You’re not afraid to tell the truth. In “This Town Gets Around,” you come right out with it: “The saying goes, it’s not who you know/But it’s who you blow/ that’ll put you in the show.” But it’s funny, the way you do it.
I’ve seen it happen. You know, humor takes the sting out of everything. I think it was Kurt Vonnegut, who said, “You can have laughter or tears—and I prefer laughter. It’s easier to clean up.” And it’s true [laughs]. A spoonful of sugar sure helps make the awful truth go down.

You have an uncle who has written hits for George Jones and Reba McEntire, yet you didn’t use him to get a foot in the door. Is it that you weren’t sure that country was the music for you?
For a long time, I did steer away, thinking it would be easier. My grandmother was into Loretta and Dolly and Elvis and Patsy Cline. My other grandmother would play me all the songs my uncle wrote. But I was a kid. I listened to Snoop Dogg and Dr. Dre; I liked hip-hop. Later, I got into Skip James and Elizabeth Cotton, really went to the root of it all. My dad was always listening to The Beach Boys and The Beatles, Eric Clapton. It was an amalgamation. But living on a farm, I was hearing Dwight Yoakam, George Strait. We definitely listened to country music, even Garth Brooks and Randy Travis. Suzy Bogguss is from my hometown.

How would you describe what you do as a songwriter?

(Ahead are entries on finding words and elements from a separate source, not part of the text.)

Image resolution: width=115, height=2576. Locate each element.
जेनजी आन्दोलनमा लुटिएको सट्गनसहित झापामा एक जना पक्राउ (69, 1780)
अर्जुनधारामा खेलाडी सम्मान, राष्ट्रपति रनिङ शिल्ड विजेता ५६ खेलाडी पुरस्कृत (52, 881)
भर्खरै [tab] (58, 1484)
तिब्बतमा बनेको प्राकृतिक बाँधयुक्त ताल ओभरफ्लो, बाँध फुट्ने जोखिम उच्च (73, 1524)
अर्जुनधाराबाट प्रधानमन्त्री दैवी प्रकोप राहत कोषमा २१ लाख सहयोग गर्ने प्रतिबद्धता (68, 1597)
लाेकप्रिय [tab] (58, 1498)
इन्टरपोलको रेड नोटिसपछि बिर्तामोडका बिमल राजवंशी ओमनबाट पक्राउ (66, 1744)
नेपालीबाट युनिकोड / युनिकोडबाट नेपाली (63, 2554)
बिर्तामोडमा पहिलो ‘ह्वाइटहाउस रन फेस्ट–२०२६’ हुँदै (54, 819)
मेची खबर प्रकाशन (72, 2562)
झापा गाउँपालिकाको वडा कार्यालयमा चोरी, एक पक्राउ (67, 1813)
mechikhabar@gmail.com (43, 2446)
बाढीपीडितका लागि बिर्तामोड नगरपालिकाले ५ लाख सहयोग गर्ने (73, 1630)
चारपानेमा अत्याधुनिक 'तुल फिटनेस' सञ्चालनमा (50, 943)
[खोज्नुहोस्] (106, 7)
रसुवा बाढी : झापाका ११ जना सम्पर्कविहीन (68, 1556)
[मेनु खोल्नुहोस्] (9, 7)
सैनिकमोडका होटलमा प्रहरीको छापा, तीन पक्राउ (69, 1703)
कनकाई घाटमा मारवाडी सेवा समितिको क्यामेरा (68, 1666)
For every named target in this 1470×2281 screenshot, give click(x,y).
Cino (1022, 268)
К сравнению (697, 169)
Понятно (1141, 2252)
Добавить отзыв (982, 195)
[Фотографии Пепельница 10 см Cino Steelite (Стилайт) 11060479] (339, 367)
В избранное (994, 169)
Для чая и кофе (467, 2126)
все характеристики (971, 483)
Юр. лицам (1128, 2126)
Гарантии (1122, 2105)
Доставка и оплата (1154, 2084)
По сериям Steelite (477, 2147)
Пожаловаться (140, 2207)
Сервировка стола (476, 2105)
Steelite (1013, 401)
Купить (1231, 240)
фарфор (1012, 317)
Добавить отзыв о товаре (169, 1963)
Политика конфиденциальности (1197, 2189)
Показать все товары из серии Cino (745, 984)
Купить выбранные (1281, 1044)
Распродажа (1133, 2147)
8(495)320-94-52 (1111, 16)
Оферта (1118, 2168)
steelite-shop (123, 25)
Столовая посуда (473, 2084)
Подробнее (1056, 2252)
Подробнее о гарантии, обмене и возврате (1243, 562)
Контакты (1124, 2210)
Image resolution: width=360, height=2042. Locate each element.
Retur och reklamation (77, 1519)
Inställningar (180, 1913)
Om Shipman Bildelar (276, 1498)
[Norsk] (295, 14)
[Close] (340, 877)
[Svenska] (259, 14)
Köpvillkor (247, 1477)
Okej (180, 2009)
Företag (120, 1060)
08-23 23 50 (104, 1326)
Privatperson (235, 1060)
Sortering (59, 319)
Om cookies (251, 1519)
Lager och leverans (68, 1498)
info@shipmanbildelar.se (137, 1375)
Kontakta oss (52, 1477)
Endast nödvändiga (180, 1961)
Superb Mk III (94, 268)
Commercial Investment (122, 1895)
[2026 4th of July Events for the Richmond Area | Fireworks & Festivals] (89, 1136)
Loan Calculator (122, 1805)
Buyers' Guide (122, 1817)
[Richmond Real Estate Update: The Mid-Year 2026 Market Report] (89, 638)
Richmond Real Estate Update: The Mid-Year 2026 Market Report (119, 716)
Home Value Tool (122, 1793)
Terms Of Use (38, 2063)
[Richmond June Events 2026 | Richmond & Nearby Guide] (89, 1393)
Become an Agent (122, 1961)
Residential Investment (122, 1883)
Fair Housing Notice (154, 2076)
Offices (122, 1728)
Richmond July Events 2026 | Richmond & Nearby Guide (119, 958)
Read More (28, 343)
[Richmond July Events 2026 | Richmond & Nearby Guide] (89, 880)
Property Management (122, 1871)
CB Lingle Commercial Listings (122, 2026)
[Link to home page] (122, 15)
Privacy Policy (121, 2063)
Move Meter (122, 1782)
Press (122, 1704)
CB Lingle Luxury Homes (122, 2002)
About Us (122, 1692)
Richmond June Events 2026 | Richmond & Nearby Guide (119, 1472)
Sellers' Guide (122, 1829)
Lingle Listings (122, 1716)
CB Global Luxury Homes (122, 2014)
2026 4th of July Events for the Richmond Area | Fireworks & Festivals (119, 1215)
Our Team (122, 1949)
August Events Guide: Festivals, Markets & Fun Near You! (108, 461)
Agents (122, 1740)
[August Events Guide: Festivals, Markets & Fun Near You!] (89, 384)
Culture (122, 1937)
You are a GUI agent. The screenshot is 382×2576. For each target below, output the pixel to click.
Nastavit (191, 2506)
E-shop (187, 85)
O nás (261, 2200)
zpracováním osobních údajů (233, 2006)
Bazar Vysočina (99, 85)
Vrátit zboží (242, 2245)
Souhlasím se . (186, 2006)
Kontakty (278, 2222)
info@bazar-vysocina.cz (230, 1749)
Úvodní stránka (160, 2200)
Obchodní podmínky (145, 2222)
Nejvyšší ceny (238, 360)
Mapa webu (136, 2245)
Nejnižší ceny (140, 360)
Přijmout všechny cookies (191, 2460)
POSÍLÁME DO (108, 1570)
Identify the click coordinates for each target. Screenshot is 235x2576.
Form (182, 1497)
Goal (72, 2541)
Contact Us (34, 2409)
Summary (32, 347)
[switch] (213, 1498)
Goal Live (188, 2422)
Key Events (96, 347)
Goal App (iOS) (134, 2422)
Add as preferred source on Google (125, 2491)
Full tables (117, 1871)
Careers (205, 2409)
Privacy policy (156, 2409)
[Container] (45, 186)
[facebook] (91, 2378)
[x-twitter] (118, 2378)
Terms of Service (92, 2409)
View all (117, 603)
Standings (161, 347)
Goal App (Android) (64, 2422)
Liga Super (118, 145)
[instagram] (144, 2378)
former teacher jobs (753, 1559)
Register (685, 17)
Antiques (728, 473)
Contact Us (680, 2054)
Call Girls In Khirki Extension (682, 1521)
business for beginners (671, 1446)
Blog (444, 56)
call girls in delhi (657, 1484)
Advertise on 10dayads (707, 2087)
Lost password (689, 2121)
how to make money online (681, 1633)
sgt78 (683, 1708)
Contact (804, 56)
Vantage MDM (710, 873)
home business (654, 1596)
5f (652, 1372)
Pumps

My music is a step outside the box, but it’s also a step back to what country was. Sometimes people are scared to change things, but the only way to keep it interesting is to do something different. To me, a song that’s completely detached that seven people wrote? I don’t know. I come from a nowhere town in Middle America; it’s pretty small, there’s not a lot going on. People gossip, but they look out for you too. There’s a lot of places just like that all over the country—and those people know.